Pues bien, es así. Sí, no nos queda más que asentir a lo obvio: en un mundo ideal, condenaríamos la violencia viniere de donde viniere; o contemplada la historia desde fuera de la historia, nadie podría restarse de contribuir a la democracia y a la libertad de la humanidad. Es obvio. Pero una vez reconocido esto, el copamiento discursivo funciona restando la capacidad para indagar cuáles sentidos, connotaciones, matices, contradicciones, aplicación, tensiones y aporías podrían derivarse de aquellos enunciados. Para el copamiento discursivo, cuyo deseo es tan des-erotizante como lo es la mismidad para el erotismo, lo más valioso está en la enunciación inmediatamente captada, es decir, en la violencia pulsional del objeto deseado en plena autorreferencia hacia el deseante: en la supervivencia de una vida que apenas se entiende como simple huida, de ese insoportable, de ese violentísimo instante que antecede al dejar de respirar que es la muerte.
En suma, el discurso de copamiento opera a través de la homogeneización de los afectos primarios.
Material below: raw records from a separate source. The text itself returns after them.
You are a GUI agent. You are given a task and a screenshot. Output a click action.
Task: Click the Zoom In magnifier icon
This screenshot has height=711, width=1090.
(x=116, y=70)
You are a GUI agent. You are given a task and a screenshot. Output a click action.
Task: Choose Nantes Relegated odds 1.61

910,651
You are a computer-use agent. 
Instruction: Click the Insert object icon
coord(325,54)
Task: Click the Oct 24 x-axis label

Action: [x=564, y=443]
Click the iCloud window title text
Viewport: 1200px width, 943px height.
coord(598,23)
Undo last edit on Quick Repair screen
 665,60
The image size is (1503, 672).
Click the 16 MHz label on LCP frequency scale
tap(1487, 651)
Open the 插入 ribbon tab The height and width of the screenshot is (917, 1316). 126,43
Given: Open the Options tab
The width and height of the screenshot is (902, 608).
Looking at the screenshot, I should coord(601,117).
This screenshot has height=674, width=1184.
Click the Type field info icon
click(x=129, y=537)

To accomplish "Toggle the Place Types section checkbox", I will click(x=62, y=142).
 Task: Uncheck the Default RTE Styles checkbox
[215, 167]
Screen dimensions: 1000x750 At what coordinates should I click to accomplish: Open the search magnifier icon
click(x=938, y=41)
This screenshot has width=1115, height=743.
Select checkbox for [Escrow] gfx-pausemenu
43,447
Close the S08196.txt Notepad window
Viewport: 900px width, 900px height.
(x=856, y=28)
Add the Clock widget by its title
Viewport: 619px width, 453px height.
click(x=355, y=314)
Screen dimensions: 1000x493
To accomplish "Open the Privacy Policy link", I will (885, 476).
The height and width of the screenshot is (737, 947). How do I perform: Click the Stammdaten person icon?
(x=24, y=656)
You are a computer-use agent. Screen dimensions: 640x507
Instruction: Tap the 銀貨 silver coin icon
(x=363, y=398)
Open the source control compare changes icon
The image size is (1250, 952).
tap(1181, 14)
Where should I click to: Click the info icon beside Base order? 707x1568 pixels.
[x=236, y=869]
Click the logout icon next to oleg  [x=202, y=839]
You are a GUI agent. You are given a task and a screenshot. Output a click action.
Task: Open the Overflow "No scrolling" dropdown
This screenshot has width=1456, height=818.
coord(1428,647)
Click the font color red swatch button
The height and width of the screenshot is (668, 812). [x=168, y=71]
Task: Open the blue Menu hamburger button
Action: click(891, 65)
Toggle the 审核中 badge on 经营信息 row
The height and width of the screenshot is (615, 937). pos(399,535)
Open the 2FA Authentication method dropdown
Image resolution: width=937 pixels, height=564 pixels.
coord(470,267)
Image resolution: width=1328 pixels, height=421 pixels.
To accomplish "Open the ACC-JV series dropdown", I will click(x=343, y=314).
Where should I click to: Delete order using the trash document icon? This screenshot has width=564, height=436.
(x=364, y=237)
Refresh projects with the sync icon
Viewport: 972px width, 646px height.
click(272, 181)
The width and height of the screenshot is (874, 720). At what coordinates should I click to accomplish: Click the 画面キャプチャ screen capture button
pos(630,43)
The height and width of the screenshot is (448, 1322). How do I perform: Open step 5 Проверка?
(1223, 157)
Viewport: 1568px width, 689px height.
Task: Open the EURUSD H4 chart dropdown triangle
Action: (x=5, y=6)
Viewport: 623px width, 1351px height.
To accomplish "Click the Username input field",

Estos afectos, son puestos en relación de dependencia a enunciados de valor tan general e indesmentiblemente ciertos que, retroactivamente, hacen que tales afectos pasen por naturales y, sobre todo, legítimos. Así, todo aquello que no sintonice de modo directo con la manera en que son afectivamente recepcionados los enunciados de valor, esto es, que se distancia de la clave securitaria generada y generadora de miedo ante la producción de una otredad, será visto como parte de esa misma otredad.
Nosotros y lxs otrxs. Quizás en última instancia el fascismo siempre se ha tratado de eso, de lo más precario: del afecto primario consistente en desear lo que tenemos más cerca, lo que tenemos aquí, con nosotros, aquello que se funde, hasta identificarse, con nosotros. Eso, lo que tenemos aquí, tal vez no sea más que una pulsión empeñada en asegurar y asegurarnos; el instinto de destruir a ese otrx que algún día buscará destruirnos; pero, sobre todo, la convicción de destruir lo otro que habita el deseo para, sólo así, llegar a desearnos, llegar a simular un sucedáneo de amor hacia nosotros mismos.
Referencias
Karmy, Rodrigo (2023): “El voto nulo es el único voto posible, porque este no es un proceso democrático”, entrevista en La voz de los que sobran, 26 de mayo, 2023. Disponible en: https://www.youtube.com/watch?v=rlrTj4PwySw
Villalobos-Ruminott, Sergio (2020): Asedios al fascismo. Del gobierno neoliberal a la revuelta popular. DobleAEditores: Santiago de Chile.